Let's talk about inputs and outputs from a function. Functions are a good example, but it could apply to modules or distributed system components too.
It's important to think about this because inputs & outputs tell a system how to run. There are a few principles that go along with this. The inputs and outputs should be as close to the function as possible. First, let's back up and talk about "What is an input?".
At the function level, an input are simply the arguments of the
function. Given the add function below, the inputs are a
and b
and
the output is the summation of those two values.
def add(a,b): return a + b
There can be inputs that aren't related to the arguments however. One example would be a function that calculates whether today is October 15th.
def isOct15th(): today = datetime.date() return today.day == 15 and today.month == OCTOBER
This operates by pulling from your system the current time, then use that value to see if today is Oct. 15th. That function has 0 arguments and 1 return value, but it still has the input of the current time. That is to say functions can have inputs that aren't from their argument list. They could be global variables, system state, network connections or anything along those lines.

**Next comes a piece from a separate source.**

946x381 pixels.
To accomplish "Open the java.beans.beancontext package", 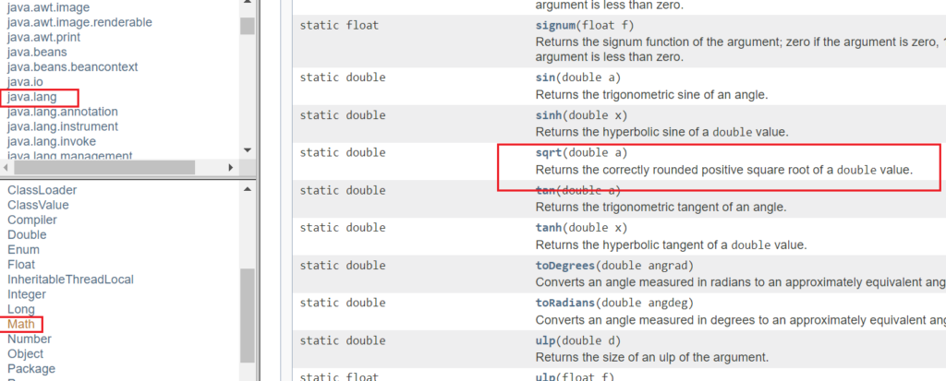I will coord(72,67).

Let's talk about outputs. Outputs can come in a few flavors. One is the return value of the method. That's the simplest. There are others as well. When they aren't the return value, they're called "side effects". This is a word which is often used with a negative connotation, but isn't globally negative. An example of a side effect might be printing the string "Hello, World!". There's some output from the program. It's affecting something on the screen, but that's separate from its return value.

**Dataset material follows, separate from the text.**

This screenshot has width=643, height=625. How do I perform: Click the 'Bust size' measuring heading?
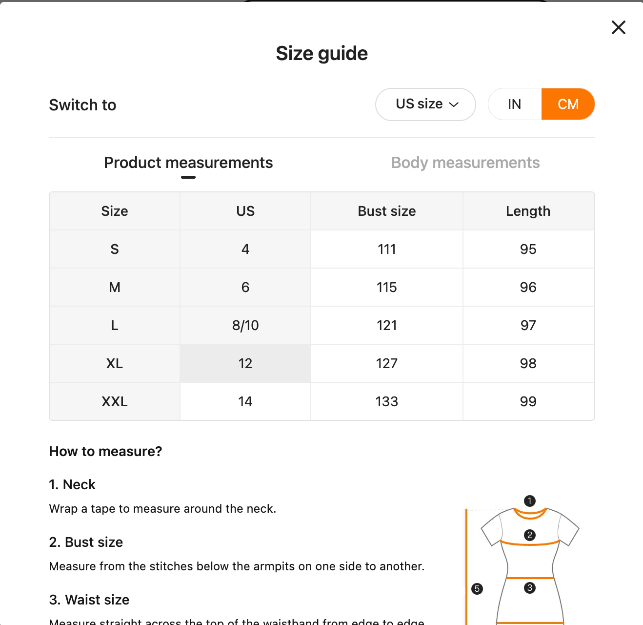(86, 542)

You can see from this that there are 2 types of inputs and outputs. There are the explicit inputs/outputs which are the method parameters and the return value and there are implicit inputs and outputs which are things like global system state, printing to the terminal, things along those lines.
One of the key pieces in thinking about these is that you want to move as many of these inputs/outputs as possible to explicit roles. The reason for this is that it makes testing easier.
Testing is essentially validating that given some inputs a function
will return some expected outputs. Using our add method from above, we
give it a known input of 1,2
and we validate it returns an expected
output of 3
. From here, you can build a big test suite of various
inputs and the expected outputs for that function.
This gets really difficult when you have these global inputs. Going back to the date example, to write a test for that, you'd have to convince your system that it's actually October 15th to test that it returns true when its October 15th. That's difficult to do without digging into the internals of your system. Another way to write that function would be to take the global time and move it to an explicit method parameter. Now the function becomes..
def isOct15th(date): return date.month == OCTOBER && date.day == 15
Now we can give it various date objects ranging from October 15th to Feb 29th and a bunch of other conditions which would be unfeasible if we were using the system clock.
So there's an accepted vocabulary that goes around these concepts. A
function that doesn't talk to global state like a file system or global
variables, those are considered "pure functions". Pure functions are
functions which only operate on their explicit input values & they
don't operate on their global/system state. These are super testable!
There is another qualifier for pure functions which is impotence
(pronounced eye-dem-POE-tence). Idempotence is the ability to call the
function a bunch of times and it always results in the same thing. A
good example of this would be the add
method from earlier. Adding 1
and 2 will always result in 3 no matter how many times you call it.
An example of a non-idempotent method call would be the append method
on a list. Calling it once returns [1]
and calling it again will
return [1,1]
, so this is is a non-idempotent operation. To tag onto
this example, if you instead used a set, it would then be idempotent
because sets are unique. Adding 1 will result in set([1])
and doing
it again will result in the same thing, because it doesn't add
duplicates. Idempotence is a necessary qualification for something
being a pure function.
The goal of all of this has been to describe a bit about how programmers think about things, especially as it relates to inputs and outputs. It's another way of talking about the test-ability of something. It is much easier to think about a function that is a pure function because all of the things you need to keep in your head are in the function itself. You don't have to worry that 3 files over you have some weird code that might affect your current thing. For this reason, you should try to write your functions as purely as possible.
Reasons you might not want to write pure functions. It turns out side-effects are actually very useful. They are things like things being saved to your disk, or printed to a console. They are implicit outputs of your function. So it isn't about not having side effects, but rather that it's useful to constrain those to smaller areas of your code base. This increases the testability of larger portions of your program.